Tasks to carry out:
1. Please write out the Huntsville commercial real estate passage from "While the financial" to "to this trend.".
2. Extend the Huntsville commercial real estate passage, starting right after its final sentence.

Excerpted passage:
=======

Of course, there are some business sectors where work-from-home is not a practical option. Government agencies, the defense industry and many high-tech companies require a regular in-person presence.
Those happen to be sectors that have been growing steadily in Huntsville through such entities as Redstone Arsenal and Cummings Research Park. As a result, the CRE market in Huntsville is on somewhat steadier ground, according to Nadia Niakossary, senior director of development at RCP Companies.
“The defense and tech industries are not slowing down, and a lot of those jobs require top security clearances that make it more difficult for people to work from home,” Niakossary says. “Beyond that, I hear of more and more employers who are requiring their employees to return to work. I do see the office returning to normal a bit.”
Still, Niakossary admits that even Huntsville cannot escape the financial factors that have bogged down the CRE market in most places.
“Construction costs are just through the roof, and that affects tenants who might want to expand their spaces or build new space,” Niakossary says. “It’s also a challenging time to recruit new, smaller businesses, since they have a hard time getting the financing because of how expensive it can be to rent those spaces.”
While the financial squeeze has forced many building owners to increase their rental rates, Scott says the lack of strong demand for commercial properties has kept those hikes in check.
“Rates really have not risen dramatically, even though the costs to the owner have,” Scott says. “They know they can’t just keep pushing rents up to the point that they’re no longer competitive. It’s a strange dynamic, because the economics from financing and construction costs are going up, but the rates are not.”
In this environment, co-working spaces are emerging as a potential alternative to the traditional office, as building owners look for different ways to utilize some of their square footage. Niakossary says when RCP Companies helped develop the MidCity District in Huntsville, a co-working space was included as part of the plans in response to this trend.

=======

Information provided:
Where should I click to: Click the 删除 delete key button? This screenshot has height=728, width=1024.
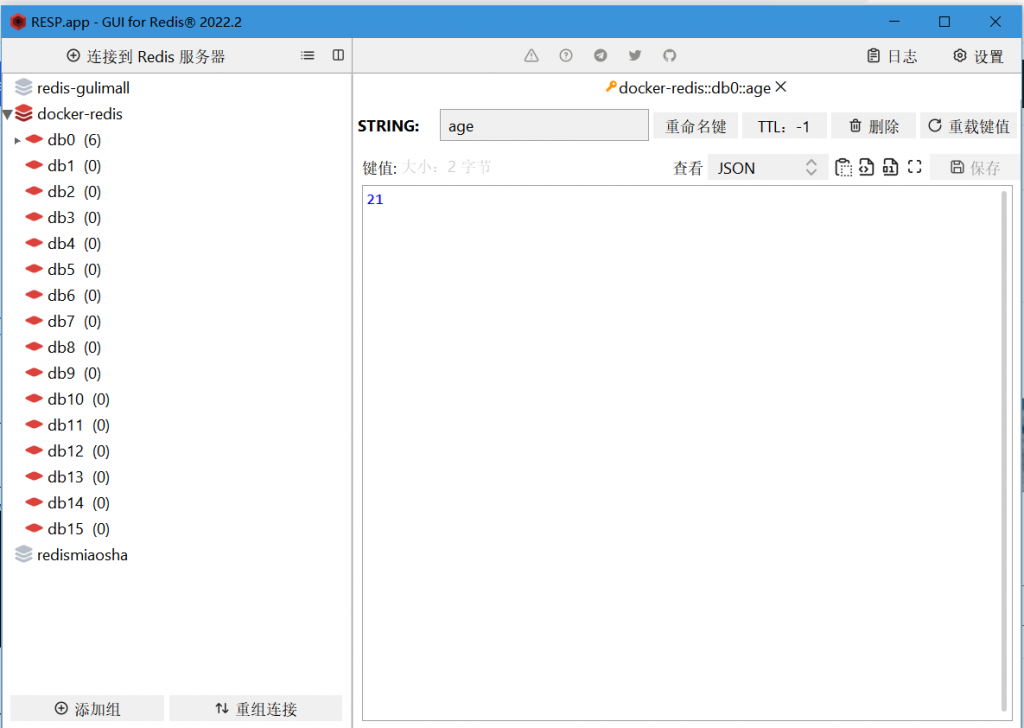pyautogui.click(x=873, y=126)
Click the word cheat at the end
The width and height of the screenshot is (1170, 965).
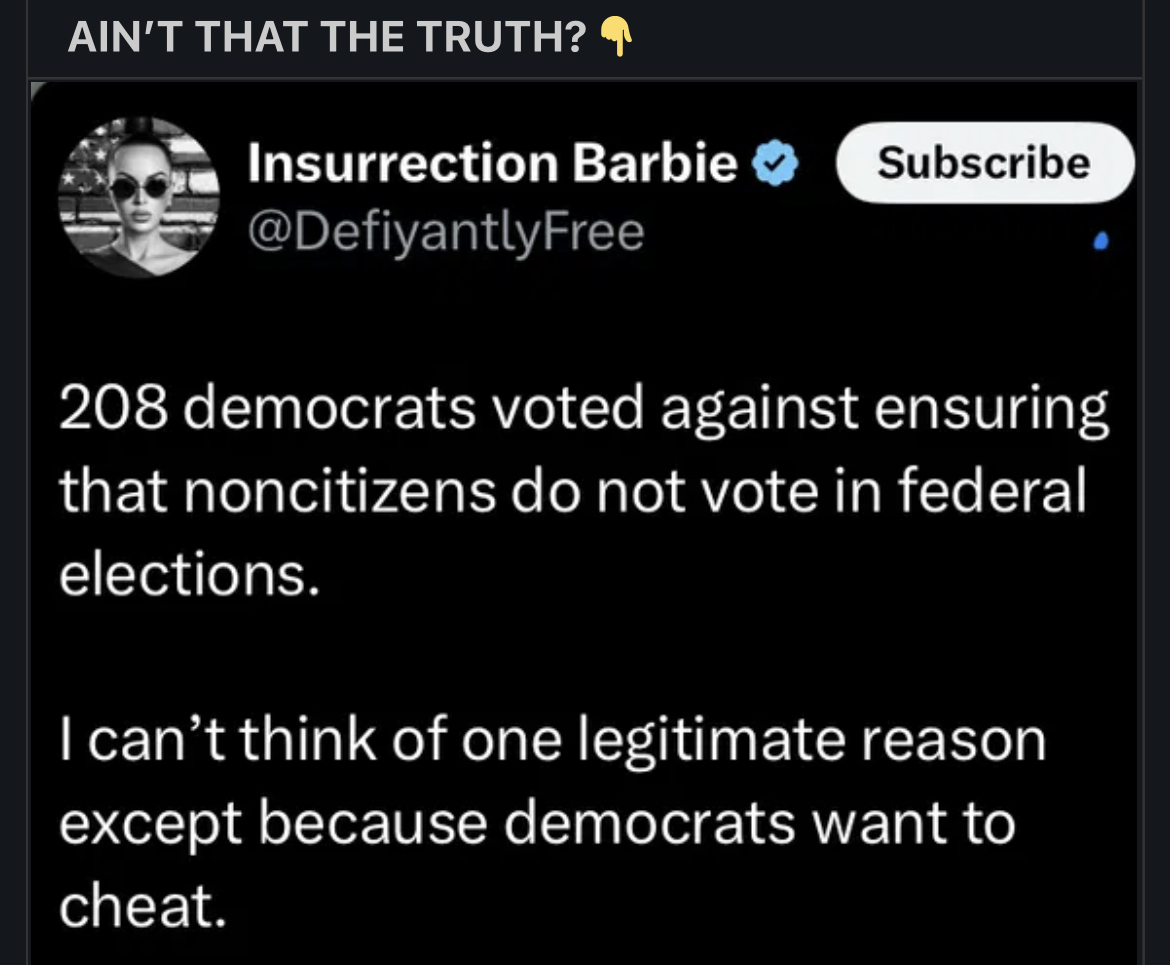click(x=137, y=904)
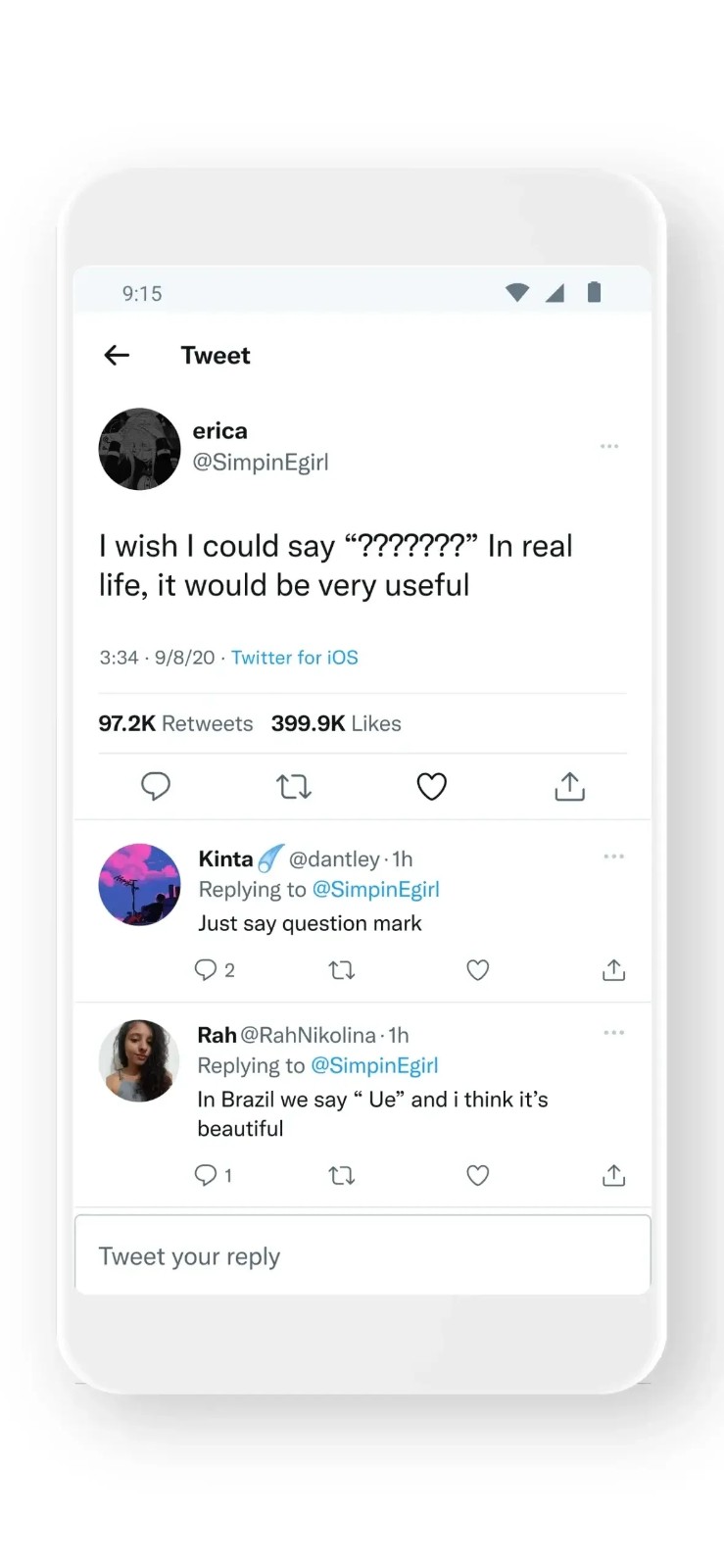Tap the back arrow in Tweet header
This screenshot has height=1568, width=724.
click(117, 356)
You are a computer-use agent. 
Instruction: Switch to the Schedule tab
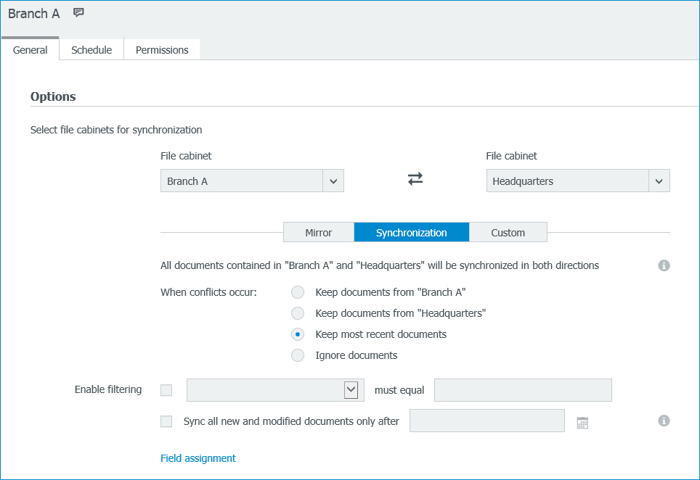click(x=91, y=49)
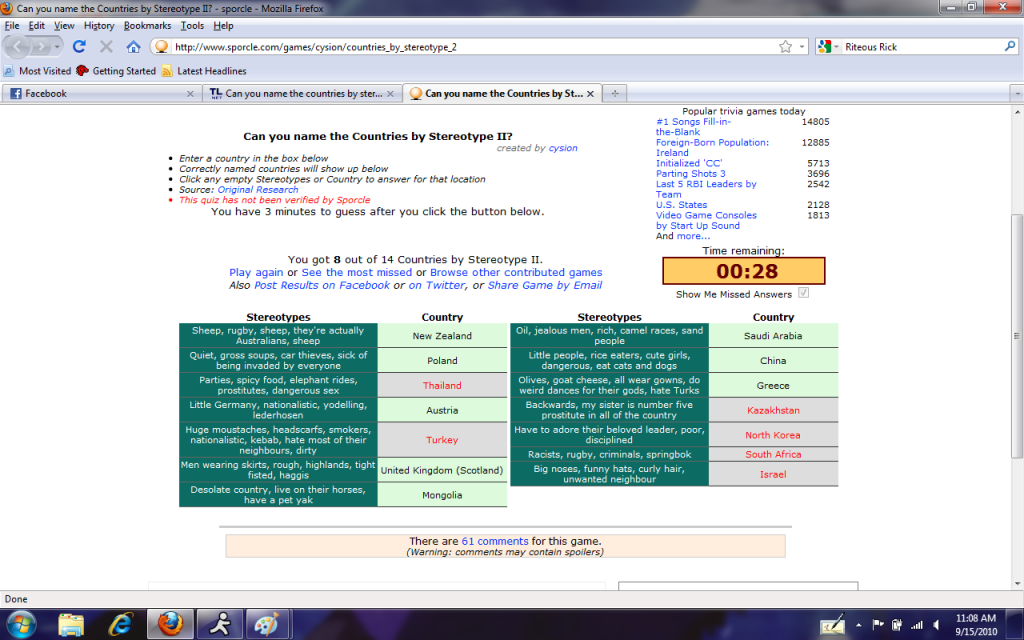Click the URL address field

470,47
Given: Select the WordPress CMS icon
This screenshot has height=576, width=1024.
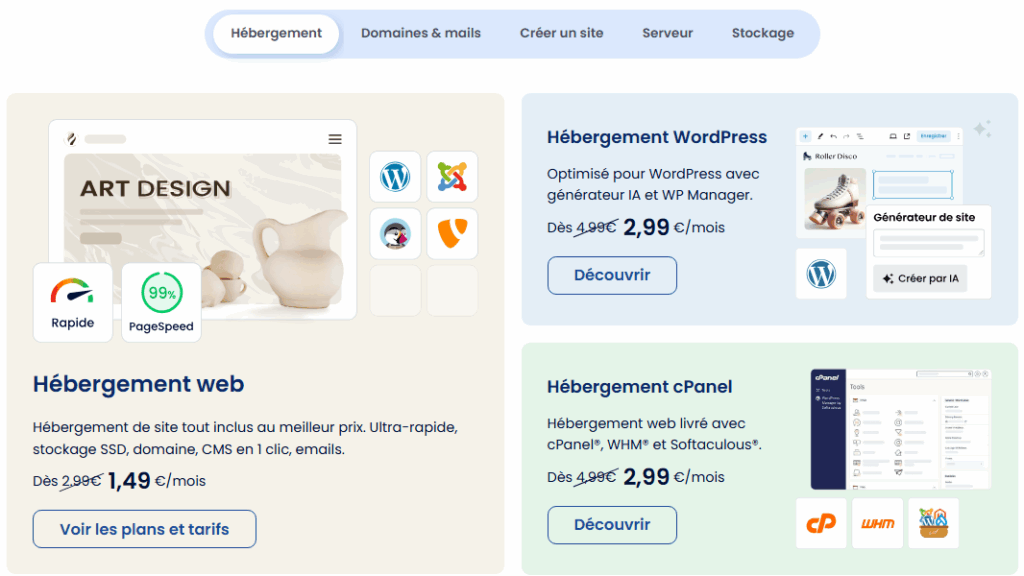Looking at the screenshot, I should coord(394,177).
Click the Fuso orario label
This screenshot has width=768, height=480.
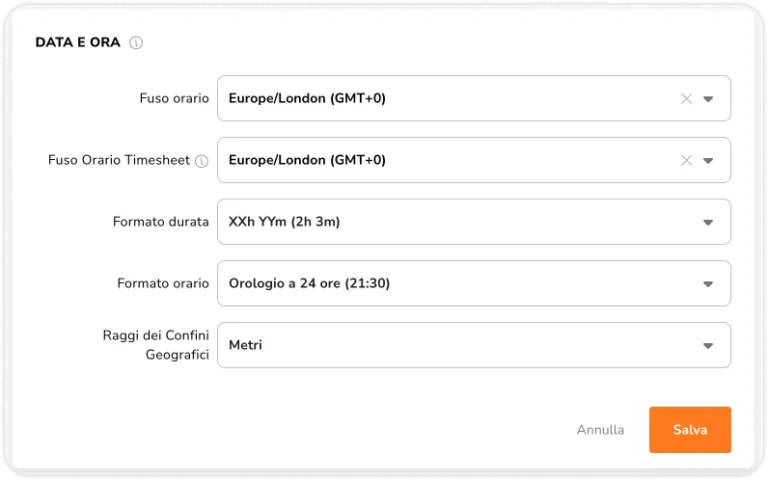click(x=174, y=98)
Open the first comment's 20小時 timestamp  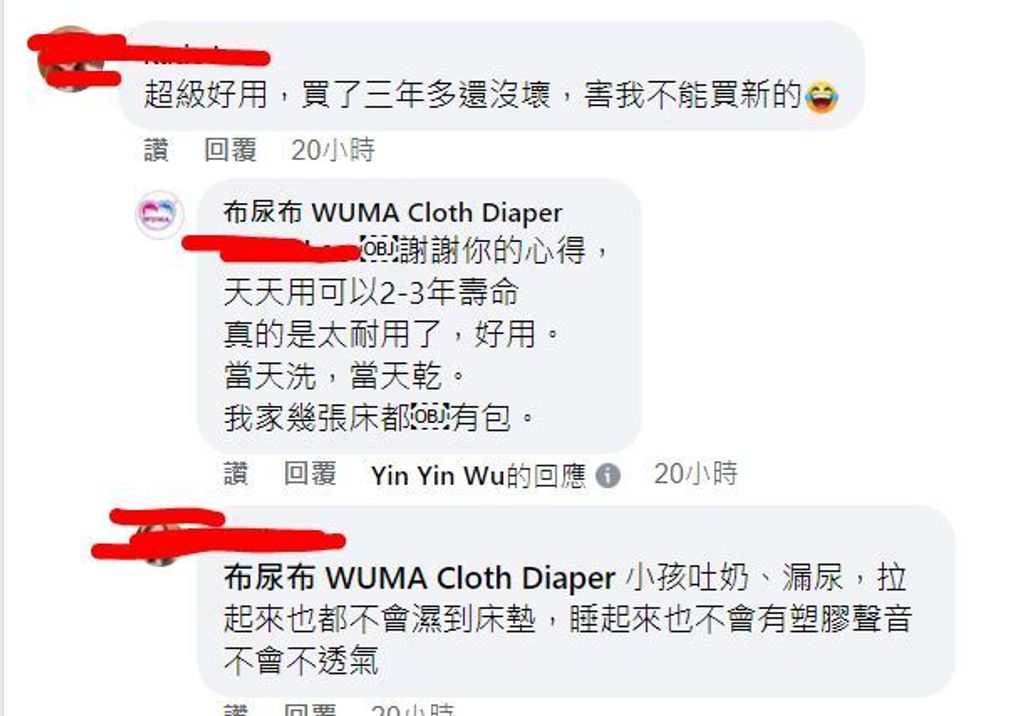tap(333, 150)
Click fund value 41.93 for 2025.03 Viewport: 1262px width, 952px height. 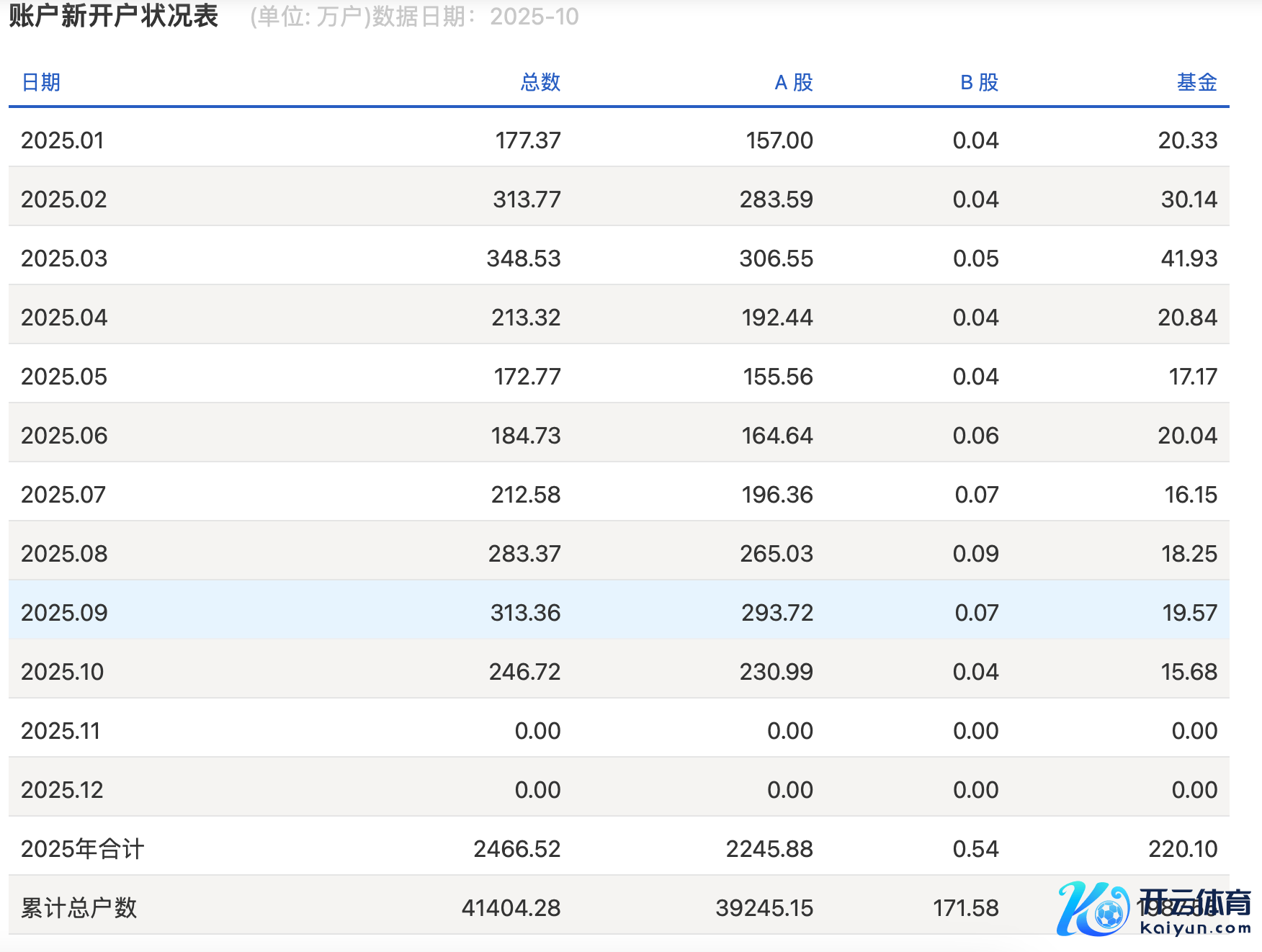click(1189, 259)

=======

Answers by item:
1.
While the financial squeeze has forced many building owners to increase their rental rates, Scott says the lack of strong demand for commercial properties has kept those hikes in check.
“Rates really have not risen dramatically, even though the costs to the owner have,” Scott says. “They know they can’t just keep pushing rents up to the point that they’re no longer competitive. It’s a strange dynamic, because the economics from financing and construction costs are going up, but the rates are not.”
In this environment, co-working spaces are emerging as a potential alternative to the traditional office, as building owners look for different ways to utilize some of their square footage. Niakossary says when RCP Companies helped develop the MidCity District in Huntsville, a co-working space was included as part of the plans in response to this trend.

2.
“It’s a popular model,” Niakossary says. “Many businesses enjoy having smaller spaces where they don’t have to fully furnish and supply their office space, but they also still want their employees to work collaboratively.”
Todd Greer, executive director of the 30,000-square-foot Innovation Portal business incubator in Mobile, says the current rise in co-working spaces mirrors the interest in the concept that occurred following the major recession of 2008-2009.
“In times of downturn, businesses question whether they need the same footprint that they had before. And that feeling is increased this time by the fact we’re coming out of COVID,” Greer says. “So, what if we don’t bring everybody back to the office every day? How will that influence our need and use of space? A lot of companies are asking those questions.
“I don’t think we’re ever going to see the office completely gone. But what we are seeing is many organizations are looking at office overhead and trying to maximize their value. A lot of factors are coming together and leading to an environment where we’re going to see a major reallocation of human capital across the country. And because of that, you’re going to see these changes stay around as part of a much longer plan.”
Cary Estes and Dan Anderson are freelance contributors to Business Alabama. Estes is based in Birmingham and Anderson in Mobile.
This article appears in the November 2022 issue of Business Alabama.